▸ **To do**
Copy the records. Keep every line exactly as it is.

□ □ □ □ □

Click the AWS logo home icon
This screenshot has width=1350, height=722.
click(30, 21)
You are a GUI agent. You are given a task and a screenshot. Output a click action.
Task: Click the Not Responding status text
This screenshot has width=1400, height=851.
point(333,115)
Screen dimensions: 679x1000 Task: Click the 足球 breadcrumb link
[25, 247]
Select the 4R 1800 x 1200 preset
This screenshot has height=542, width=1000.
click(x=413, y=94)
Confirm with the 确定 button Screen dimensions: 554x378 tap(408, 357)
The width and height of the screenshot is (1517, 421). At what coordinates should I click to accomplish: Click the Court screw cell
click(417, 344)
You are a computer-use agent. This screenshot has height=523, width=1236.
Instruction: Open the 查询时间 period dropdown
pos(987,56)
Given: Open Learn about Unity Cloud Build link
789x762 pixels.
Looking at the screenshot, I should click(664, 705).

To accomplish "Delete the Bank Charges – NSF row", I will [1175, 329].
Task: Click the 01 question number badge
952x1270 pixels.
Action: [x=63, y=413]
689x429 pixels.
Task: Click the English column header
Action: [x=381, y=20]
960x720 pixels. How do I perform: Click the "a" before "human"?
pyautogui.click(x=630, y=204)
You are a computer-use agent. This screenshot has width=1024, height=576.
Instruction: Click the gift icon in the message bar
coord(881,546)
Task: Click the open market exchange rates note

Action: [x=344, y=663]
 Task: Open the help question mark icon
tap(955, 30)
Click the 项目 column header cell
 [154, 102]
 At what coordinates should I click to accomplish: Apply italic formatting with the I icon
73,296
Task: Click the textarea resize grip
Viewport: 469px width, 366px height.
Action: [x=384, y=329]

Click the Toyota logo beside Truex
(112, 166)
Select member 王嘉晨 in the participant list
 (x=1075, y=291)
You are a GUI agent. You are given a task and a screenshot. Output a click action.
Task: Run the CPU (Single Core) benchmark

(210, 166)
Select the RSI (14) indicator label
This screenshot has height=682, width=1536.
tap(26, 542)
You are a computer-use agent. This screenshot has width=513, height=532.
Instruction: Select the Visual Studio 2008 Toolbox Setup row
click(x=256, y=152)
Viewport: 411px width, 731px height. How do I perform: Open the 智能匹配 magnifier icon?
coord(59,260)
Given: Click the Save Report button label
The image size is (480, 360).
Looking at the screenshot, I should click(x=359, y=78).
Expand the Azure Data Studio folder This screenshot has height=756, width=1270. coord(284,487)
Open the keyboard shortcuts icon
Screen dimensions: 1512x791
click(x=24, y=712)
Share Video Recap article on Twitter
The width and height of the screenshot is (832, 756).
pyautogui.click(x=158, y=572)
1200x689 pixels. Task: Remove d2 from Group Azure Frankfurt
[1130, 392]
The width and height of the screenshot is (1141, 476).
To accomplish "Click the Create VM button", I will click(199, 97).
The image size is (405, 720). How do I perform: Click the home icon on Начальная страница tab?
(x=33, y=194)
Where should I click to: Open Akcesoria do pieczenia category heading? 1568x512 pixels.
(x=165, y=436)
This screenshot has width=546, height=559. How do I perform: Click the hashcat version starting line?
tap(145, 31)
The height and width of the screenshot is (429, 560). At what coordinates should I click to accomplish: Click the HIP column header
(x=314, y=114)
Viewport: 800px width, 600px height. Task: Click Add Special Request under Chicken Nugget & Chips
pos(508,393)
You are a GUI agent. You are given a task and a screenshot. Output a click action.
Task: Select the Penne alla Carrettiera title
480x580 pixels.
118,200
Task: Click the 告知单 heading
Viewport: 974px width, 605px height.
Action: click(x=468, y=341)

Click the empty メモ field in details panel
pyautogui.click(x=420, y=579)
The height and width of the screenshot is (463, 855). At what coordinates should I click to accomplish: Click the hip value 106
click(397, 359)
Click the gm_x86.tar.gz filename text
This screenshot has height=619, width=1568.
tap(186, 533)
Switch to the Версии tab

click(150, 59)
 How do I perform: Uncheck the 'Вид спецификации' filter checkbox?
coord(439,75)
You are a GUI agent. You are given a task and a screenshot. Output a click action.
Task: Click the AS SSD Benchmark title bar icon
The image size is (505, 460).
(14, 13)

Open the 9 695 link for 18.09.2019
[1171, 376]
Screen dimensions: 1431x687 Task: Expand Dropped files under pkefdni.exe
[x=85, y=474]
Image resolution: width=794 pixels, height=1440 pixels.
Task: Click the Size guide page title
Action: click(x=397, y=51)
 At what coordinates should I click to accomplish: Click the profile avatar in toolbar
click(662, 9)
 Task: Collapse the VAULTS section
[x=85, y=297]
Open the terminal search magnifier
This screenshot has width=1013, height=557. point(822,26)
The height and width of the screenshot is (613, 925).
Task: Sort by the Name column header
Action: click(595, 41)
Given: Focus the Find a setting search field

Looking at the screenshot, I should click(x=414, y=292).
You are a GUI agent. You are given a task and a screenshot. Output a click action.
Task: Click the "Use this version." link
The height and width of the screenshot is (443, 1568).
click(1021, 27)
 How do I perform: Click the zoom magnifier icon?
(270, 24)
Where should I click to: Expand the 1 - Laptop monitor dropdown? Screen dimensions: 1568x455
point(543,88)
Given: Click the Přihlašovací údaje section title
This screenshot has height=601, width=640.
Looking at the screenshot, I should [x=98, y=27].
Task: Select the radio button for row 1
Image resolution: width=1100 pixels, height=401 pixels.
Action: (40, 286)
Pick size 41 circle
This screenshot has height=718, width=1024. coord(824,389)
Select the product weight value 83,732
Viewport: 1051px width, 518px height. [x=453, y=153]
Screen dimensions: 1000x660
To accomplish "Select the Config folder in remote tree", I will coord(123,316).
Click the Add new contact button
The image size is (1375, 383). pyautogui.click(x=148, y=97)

□ □ □ □ □

▸ **Result of the exercise**
Click the AWS logo home icon
This screenshot has width=1350, height=722.
click(30, 21)
You are a GUI agent. You are given a task and a screenshot. Output a click action.
Task: Click the Not Responding status text
This screenshot has width=1400, height=851.
point(333,115)
Screen dimensions: 679x1000 Task: Click the 足球 breadcrumb link
[25, 247]
Select the 4R 1800 x 1200 preset
This screenshot has height=542, width=1000.
click(x=413, y=94)
Confirm with the 确定 button Screen dimensions: 554x378 tap(408, 357)
The width and height of the screenshot is (1517, 421). At what coordinates should I click to accomplish: Click the Court screw cell
click(417, 344)
You are a computer-use agent. This screenshot has height=523, width=1236.
Instruction: Open the 查询时间 period dropdown
pos(987,56)
Given: Open Learn about Unity Cloud Build link
789x762 pixels.
Looking at the screenshot, I should click(664, 705).

To accomplish "Delete the Bank Charges – NSF row", I will [1175, 329].
Task: Click the 01 question number badge
952x1270 pixels.
Action: [x=63, y=413]
689x429 pixels.
Task: Click the English column header
Action: [x=381, y=20]
960x720 pixels. How do I perform: Click the "a" before "human"?
pyautogui.click(x=630, y=204)
You are a computer-use agent. This screenshot has width=1024, height=576.
Instruction: Click the gift icon in the message bar
coord(881,546)
Task: Click the open market exchange rates note

Action: [x=344, y=663]
 Task: Open the help question mark icon
tap(955, 30)
Click the 项目 column header cell
 [154, 102]
 At what coordinates should I click to accomplish: Apply italic formatting with the I icon
73,296
Task: Click the textarea resize grip
Viewport: 469px width, 366px height.
Action: [x=384, y=329]

Click the Toyota logo beside Truex
(112, 166)
Select member 王嘉晨 in the participant list
 (x=1075, y=291)
You are a GUI agent. You are given a task and a screenshot. Output a click action.
Task: Run the CPU (Single Core) benchmark

(210, 166)
Select the RSI (14) indicator label
This screenshot has height=682, width=1536.
tap(26, 542)
You are a computer-use agent. This screenshot has width=513, height=532.
Instruction: Select the Visual Studio 2008 Toolbox Setup row
click(x=256, y=152)
Viewport: 411px width, 731px height. How do I perform: Open the 智能匹配 magnifier icon?
coord(59,260)
Given: Click the Save Report button label
The image size is (480, 360).
Looking at the screenshot, I should click(x=359, y=78).
Expand the Azure Data Studio folder This screenshot has height=756, width=1270. coord(284,487)
Open the keyboard shortcuts icon
Screen dimensions: 1512x791
click(x=24, y=712)
Share Video Recap article on Twitter
The width and height of the screenshot is (832, 756).
pyautogui.click(x=158, y=572)
1200x689 pixels. Task: Remove d2 from Group Azure Frankfurt
[1130, 392]
The width and height of the screenshot is (1141, 476).
To accomplish "Click the Create VM button", I will click(199, 97).
The image size is (405, 720). How do I perform: Click the home icon on Начальная страница tab?
(x=33, y=194)
Where should I click to: Open Akcesoria do pieczenia category heading? 1568x512 pixels.
(x=165, y=436)
This screenshot has width=546, height=559. How do I perform: Click the hashcat version starting line?
tap(145, 31)
The height and width of the screenshot is (429, 560). At what coordinates should I click to accomplish: Click the HIP column header
(x=314, y=114)
Viewport: 800px width, 600px height. Task: Click Add Special Request under Chicken Nugget & Chips
pos(508,393)
You are a GUI agent. You are given a task and a screenshot. Output a click action.
Task: Select the Penne alla Carrettiera title
480x580 pixels.
118,200
Task: Click the 告知单 heading
Viewport: 974px width, 605px height.
Action: click(x=468, y=341)

Click the empty メモ field in details panel
pyautogui.click(x=420, y=579)
The height and width of the screenshot is (463, 855). At what coordinates should I click to accomplish: Click the hip value 106
click(397, 359)
Click the gm_x86.tar.gz filename text
This screenshot has height=619, width=1568.
tap(186, 533)
Switch to the Версии tab

click(150, 59)
 How do I perform: Uncheck the 'Вид спецификации' filter checkbox?
coord(439,75)
You are a GUI agent. You are given a task and a screenshot. Output a click action.
Task: Click the AS SSD Benchmark title bar icon
The image size is (505, 460).
(14, 13)

Open the 9 695 link for 18.09.2019
[1171, 376]
Screen dimensions: 1431x687 Task: Expand Dropped files under pkefdni.exe
[x=85, y=474]
Image resolution: width=794 pixels, height=1440 pixels.
Task: Click the Size guide page title
Action: click(x=397, y=51)
 At what coordinates should I click to accomplish: Click the profile avatar in toolbar
click(662, 9)
 Task: Collapse the VAULTS section
[x=85, y=297]
Open the terminal search magnifier
This screenshot has width=1013, height=557. point(822,26)
The height and width of the screenshot is (613, 925).
Task: Sort by the Name column header
Action: click(595, 41)
Given: Focus the Find a setting search field

Looking at the screenshot, I should click(x=414, y=292).
You are a GUI agent. You are given a task and a screenshot. Output a click action.
Task: Click the "Use this version." link
The height and width of the screenshot is (443, 1568).
click(1021, 27)
 How do I perform: Click the zoom magnifier icon?
(270, 24)
Where should I click to: Expand the 1 - Laptop monitor dropdown? Screen dimensions: 1568x455
point(543,88)
Given: Click the Přihlašovací údaje section title
This screenshot has height=601, width=640.
Looking at the screenshot, I should [x=98, y=27].
Task: Select the radio button for row 1
Image resolution: width=1100 pixels, height=401 pixels.
Action: (40, 286)
Pick size 41 circle
This screenshot has height=718, width=1024. coord(824,389)
Select the product weight value 83,732
Viewport: 1051px width, 518px height. [x=453, y=153]
Screen dimensions: 1000x660
To accomplish "Select the Config folder in remote tree", I will coord(123,316).
Click the Add new contact button
The image size is (1375, 383). pyautogui.click(x=148, y=97)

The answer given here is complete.